:: Exercise goal ::
Establish how many lines in the material include the string "Expand" and report it as a lone number.

Segment Open

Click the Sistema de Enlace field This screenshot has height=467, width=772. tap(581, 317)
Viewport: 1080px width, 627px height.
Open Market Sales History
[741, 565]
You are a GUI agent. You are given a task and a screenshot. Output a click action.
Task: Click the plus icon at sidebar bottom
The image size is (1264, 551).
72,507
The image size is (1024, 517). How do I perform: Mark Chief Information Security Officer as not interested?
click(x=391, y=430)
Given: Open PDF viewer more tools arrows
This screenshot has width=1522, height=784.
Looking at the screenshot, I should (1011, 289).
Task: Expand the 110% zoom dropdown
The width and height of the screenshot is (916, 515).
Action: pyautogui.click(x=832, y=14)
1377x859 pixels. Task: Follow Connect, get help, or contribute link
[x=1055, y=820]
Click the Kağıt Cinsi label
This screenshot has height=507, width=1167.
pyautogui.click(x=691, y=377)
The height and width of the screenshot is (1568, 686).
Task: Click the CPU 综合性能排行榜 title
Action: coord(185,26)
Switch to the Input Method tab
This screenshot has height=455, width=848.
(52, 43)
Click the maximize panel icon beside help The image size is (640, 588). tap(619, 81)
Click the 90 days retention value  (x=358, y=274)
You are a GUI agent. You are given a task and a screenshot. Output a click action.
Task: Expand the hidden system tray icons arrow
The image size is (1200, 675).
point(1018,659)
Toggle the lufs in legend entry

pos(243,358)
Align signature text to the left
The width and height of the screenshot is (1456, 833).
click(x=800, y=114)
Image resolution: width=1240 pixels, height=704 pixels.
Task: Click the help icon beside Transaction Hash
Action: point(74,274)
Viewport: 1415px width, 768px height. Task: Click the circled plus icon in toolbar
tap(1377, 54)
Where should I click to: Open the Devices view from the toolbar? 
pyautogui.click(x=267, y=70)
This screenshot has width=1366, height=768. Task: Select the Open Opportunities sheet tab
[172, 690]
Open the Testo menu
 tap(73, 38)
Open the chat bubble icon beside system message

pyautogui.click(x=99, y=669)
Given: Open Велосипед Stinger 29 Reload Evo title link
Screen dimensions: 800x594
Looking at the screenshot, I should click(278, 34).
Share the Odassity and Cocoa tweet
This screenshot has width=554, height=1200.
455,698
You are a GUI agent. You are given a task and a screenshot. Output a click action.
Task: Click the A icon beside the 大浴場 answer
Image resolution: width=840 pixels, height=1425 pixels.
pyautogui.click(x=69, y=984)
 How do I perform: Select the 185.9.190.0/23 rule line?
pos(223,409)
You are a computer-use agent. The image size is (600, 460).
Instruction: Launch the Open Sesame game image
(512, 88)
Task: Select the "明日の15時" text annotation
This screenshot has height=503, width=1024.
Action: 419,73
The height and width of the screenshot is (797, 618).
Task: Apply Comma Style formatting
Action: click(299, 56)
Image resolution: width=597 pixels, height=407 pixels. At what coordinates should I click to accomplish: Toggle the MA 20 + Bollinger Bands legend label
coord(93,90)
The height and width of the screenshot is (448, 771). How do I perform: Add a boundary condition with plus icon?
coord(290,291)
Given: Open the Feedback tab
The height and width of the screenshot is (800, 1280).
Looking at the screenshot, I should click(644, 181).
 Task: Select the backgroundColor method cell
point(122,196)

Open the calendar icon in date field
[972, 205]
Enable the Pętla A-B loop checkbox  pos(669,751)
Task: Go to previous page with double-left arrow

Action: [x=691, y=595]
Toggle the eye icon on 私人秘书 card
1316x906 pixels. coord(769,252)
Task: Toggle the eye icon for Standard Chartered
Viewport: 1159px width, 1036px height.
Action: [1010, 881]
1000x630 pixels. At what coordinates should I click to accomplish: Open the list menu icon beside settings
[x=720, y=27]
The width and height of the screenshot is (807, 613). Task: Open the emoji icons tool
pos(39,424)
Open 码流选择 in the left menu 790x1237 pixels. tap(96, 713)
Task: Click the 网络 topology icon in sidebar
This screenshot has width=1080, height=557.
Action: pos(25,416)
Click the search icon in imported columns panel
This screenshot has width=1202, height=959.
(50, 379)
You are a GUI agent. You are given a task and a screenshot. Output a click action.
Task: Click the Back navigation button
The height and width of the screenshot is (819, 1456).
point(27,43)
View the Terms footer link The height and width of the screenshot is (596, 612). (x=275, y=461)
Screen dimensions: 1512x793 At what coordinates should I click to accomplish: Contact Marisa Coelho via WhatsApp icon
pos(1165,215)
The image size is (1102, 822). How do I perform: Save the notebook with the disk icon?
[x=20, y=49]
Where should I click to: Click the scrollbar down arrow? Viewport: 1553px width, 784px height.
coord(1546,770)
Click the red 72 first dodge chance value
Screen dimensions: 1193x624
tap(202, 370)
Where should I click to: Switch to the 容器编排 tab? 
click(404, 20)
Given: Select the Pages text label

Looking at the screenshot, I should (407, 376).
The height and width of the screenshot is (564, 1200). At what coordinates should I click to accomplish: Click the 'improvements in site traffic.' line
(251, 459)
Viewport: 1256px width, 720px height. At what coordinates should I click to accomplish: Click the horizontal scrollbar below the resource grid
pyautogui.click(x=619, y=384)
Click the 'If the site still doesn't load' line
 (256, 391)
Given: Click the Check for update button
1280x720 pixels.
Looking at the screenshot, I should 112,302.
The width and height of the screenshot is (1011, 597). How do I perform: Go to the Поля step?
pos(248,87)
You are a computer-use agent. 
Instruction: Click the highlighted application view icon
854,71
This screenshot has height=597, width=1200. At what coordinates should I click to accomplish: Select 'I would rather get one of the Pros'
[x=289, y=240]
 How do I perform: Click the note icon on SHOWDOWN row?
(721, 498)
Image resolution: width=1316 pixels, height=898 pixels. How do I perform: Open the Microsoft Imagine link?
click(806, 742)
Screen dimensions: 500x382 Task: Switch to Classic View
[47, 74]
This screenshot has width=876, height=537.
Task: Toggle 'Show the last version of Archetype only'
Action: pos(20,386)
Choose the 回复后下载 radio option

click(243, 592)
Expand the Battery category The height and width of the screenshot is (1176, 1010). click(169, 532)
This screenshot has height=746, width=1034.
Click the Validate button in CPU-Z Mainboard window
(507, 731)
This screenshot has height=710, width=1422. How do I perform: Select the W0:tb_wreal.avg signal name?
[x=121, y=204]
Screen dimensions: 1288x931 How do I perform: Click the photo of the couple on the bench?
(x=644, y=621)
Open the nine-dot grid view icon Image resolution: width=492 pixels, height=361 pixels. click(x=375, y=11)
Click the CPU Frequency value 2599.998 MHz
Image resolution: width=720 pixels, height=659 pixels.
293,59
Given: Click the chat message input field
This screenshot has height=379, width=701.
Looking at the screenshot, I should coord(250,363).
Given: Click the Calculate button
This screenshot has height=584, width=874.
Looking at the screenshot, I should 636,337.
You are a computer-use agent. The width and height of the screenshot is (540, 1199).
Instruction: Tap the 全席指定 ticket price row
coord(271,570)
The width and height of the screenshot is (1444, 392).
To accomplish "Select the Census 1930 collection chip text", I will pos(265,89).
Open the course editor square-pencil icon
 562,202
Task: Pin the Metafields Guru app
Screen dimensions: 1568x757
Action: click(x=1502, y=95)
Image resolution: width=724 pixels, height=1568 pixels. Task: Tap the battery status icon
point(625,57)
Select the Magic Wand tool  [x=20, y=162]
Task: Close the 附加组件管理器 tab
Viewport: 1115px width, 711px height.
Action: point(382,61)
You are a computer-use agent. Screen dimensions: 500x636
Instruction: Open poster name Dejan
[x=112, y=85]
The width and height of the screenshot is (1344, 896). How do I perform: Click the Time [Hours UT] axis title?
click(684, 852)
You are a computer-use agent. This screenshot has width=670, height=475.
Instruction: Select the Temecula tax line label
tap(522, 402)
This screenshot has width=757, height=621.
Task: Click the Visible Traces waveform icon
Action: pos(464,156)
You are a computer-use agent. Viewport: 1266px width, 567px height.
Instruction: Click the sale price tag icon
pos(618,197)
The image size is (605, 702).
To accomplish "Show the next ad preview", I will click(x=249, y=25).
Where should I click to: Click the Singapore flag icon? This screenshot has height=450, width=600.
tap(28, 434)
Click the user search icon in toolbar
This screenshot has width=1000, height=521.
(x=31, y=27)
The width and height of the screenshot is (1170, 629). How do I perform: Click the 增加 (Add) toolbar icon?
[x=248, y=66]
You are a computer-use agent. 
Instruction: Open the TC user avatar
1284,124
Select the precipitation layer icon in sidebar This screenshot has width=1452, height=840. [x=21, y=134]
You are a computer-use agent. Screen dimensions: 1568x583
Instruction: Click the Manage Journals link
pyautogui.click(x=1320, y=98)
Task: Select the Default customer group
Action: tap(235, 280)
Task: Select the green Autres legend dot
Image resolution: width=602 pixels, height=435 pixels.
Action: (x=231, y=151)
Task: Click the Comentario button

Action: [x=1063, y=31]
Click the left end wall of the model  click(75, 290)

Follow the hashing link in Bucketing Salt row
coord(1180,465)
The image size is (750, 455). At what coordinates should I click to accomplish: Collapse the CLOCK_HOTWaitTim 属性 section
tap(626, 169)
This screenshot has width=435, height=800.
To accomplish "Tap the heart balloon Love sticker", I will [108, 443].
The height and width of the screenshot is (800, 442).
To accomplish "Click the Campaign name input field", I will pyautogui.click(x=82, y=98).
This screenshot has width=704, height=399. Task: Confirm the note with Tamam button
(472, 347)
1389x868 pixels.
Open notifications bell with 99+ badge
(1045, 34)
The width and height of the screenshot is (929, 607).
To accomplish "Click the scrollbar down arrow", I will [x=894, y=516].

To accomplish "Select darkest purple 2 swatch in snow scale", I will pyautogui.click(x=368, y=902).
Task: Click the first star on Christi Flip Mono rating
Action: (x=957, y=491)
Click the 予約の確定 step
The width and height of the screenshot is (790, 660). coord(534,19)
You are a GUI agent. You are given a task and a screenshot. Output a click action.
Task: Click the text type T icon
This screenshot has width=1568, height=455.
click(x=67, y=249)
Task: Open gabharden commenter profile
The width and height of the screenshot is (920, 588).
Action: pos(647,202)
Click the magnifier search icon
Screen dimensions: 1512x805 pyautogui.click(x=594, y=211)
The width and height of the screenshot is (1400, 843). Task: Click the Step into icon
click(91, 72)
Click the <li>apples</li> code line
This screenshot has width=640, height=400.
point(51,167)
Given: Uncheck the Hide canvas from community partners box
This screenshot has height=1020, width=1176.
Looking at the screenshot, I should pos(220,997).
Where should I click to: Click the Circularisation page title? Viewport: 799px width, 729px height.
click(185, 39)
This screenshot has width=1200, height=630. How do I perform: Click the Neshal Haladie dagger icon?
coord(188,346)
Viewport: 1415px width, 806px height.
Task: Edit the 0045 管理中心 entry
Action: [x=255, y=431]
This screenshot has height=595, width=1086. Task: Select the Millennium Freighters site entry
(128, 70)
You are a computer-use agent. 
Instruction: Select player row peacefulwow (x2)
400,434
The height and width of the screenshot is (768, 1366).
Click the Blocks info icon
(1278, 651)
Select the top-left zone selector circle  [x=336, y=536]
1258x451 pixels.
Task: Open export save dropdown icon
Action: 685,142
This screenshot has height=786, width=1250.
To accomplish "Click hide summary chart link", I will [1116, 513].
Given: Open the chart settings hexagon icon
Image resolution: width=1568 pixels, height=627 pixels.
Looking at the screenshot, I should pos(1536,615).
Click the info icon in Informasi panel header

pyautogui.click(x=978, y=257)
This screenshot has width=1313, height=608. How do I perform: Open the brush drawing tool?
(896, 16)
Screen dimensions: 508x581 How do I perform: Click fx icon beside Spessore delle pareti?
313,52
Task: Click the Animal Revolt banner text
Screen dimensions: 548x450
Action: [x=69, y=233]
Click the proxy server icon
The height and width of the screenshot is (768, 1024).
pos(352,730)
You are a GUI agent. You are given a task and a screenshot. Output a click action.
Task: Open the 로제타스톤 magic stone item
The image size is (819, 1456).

Segment Closed

:: Answer to this exercise ::
3